* [Exercise instructions]:
Please reproduce, without any change, the stretch of the listing below from the line containing "Describe the element at coordinates (62, 253)" through the end of the listing.

[Stored data]
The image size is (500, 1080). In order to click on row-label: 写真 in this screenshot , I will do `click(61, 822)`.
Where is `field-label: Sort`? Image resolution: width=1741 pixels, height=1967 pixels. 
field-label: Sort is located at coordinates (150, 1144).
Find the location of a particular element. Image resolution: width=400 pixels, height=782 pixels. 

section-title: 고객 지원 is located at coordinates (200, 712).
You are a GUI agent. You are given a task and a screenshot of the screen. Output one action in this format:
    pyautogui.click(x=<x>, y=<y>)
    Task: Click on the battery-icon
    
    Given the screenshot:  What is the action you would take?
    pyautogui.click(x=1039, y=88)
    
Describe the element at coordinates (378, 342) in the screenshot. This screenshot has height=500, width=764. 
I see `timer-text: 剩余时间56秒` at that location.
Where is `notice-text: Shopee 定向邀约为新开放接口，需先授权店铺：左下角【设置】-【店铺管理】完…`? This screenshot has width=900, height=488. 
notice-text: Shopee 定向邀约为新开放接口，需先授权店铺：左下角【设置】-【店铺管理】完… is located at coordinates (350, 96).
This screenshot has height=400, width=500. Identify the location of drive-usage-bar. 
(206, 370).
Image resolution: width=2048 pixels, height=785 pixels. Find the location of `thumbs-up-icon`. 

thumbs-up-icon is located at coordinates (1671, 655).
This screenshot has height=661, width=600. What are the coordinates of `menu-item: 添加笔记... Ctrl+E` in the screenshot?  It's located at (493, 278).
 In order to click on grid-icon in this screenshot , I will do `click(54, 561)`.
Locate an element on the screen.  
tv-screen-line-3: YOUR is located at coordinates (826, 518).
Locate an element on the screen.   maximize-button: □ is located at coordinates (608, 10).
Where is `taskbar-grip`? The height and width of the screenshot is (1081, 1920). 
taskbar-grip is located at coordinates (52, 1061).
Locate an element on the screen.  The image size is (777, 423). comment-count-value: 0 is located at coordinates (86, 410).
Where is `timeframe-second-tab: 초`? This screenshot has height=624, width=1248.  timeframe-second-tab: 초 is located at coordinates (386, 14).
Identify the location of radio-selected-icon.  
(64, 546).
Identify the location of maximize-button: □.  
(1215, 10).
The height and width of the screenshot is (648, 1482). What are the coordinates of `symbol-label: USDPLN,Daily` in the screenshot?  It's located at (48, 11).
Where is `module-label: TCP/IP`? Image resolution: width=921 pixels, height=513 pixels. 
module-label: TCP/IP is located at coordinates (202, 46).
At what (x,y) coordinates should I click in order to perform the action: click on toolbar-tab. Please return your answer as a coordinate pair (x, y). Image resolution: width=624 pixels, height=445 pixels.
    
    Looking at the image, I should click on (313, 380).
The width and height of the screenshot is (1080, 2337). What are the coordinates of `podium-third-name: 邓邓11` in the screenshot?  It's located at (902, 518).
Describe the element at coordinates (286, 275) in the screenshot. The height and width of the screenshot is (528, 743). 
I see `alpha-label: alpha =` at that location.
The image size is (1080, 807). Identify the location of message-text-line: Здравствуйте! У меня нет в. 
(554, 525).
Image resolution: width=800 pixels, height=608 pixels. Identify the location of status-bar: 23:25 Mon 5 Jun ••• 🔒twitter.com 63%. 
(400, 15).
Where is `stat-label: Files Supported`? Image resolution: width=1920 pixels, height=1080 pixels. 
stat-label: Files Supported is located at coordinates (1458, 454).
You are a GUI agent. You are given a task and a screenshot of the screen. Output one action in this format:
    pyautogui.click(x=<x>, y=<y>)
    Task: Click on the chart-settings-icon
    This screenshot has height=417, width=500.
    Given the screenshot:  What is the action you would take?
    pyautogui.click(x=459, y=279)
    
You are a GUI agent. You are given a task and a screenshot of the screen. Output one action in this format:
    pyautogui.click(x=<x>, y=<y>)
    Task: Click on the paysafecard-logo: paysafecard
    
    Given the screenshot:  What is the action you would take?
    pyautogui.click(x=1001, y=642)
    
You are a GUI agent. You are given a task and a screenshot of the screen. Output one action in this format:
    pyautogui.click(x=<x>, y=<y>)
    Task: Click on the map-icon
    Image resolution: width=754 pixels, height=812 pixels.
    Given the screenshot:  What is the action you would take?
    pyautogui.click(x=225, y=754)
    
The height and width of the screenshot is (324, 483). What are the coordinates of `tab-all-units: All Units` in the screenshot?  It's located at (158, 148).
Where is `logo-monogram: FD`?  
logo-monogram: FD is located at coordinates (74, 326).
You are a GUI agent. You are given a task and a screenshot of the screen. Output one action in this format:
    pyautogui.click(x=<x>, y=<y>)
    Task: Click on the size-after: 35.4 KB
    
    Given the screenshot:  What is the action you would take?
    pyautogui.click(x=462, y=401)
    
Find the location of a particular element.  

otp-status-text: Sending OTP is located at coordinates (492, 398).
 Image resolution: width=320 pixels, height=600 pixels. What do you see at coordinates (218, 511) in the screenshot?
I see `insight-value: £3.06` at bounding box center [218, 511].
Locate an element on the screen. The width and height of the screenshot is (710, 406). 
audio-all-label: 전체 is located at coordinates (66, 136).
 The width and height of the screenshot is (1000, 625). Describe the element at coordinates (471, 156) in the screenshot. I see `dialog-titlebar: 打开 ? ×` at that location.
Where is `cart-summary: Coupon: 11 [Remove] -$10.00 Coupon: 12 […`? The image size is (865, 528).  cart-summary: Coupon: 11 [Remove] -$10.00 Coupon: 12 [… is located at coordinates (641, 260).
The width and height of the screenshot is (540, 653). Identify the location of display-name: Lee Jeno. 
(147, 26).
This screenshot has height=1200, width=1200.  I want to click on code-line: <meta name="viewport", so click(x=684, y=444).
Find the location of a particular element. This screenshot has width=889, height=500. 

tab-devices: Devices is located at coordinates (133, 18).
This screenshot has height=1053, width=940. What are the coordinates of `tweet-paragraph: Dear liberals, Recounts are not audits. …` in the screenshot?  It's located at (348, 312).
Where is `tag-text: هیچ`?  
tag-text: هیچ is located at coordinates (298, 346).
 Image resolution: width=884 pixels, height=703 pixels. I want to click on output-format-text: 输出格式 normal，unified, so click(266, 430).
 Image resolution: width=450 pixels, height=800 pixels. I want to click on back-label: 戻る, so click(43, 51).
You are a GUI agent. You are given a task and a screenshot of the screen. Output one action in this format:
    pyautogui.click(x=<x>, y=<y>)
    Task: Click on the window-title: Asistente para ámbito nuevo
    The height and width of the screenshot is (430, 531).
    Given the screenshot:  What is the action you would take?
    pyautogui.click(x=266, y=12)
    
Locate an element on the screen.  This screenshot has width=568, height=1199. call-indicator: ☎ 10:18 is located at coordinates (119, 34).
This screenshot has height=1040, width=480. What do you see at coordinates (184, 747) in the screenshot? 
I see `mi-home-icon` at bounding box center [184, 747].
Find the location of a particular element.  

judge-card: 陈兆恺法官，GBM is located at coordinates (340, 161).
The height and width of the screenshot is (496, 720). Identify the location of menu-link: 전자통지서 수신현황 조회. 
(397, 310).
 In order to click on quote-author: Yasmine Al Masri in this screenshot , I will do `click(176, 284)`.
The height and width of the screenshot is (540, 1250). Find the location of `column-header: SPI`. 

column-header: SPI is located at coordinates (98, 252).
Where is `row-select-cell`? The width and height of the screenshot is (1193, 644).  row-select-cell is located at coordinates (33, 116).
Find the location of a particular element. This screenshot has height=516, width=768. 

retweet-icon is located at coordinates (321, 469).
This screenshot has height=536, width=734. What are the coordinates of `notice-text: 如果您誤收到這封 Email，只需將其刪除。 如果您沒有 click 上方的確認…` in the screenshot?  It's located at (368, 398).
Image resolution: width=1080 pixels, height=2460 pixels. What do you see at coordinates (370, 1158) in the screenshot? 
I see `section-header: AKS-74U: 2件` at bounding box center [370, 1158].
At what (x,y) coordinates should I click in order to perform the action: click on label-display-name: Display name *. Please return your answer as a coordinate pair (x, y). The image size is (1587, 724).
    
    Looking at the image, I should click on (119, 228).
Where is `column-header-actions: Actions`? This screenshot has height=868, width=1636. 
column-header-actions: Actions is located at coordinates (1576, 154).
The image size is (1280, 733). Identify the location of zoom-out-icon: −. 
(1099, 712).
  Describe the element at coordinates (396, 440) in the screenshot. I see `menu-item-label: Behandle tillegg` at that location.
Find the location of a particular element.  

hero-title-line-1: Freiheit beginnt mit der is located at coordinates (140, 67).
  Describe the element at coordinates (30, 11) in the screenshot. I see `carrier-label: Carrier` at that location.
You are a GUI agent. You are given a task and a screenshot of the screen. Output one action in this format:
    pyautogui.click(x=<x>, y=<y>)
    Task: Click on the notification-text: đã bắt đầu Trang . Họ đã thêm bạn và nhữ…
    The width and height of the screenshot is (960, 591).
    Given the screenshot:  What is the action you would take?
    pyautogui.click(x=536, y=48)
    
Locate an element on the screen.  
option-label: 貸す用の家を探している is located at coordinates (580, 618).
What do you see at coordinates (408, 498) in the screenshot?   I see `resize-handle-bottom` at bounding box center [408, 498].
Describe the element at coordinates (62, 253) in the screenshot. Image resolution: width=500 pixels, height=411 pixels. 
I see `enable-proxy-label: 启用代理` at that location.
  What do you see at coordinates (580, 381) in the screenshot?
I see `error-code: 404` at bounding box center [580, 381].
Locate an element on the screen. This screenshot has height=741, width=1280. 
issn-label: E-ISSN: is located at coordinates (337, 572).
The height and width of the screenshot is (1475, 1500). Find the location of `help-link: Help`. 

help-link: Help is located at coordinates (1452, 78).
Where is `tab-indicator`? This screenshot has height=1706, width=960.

* [Answer box]:
Describe the element at coordinates (62, 253) in the screenshot. Image resolution: width=500 pixels, height=411 pixels. 
I see `enable-proxy-label: 启用代理` at that location.
  What do you see at coordinates (580, 381) in the screenshot?
I see `error-code: 404` at bounding box center [580, 381].
Locate an element on the screen. This screenshot has height=741, width=1280. 
issn-label: E-ISSN: is located at coordinates (337, 572).
The height and width of the screenshot is (1475, 1500). Find the location of `help-link: Help`. 

help-link: Help is located at coordinates (1452, 78).
Where is `tab-indicator`? This screenshot has height=1706, width=960.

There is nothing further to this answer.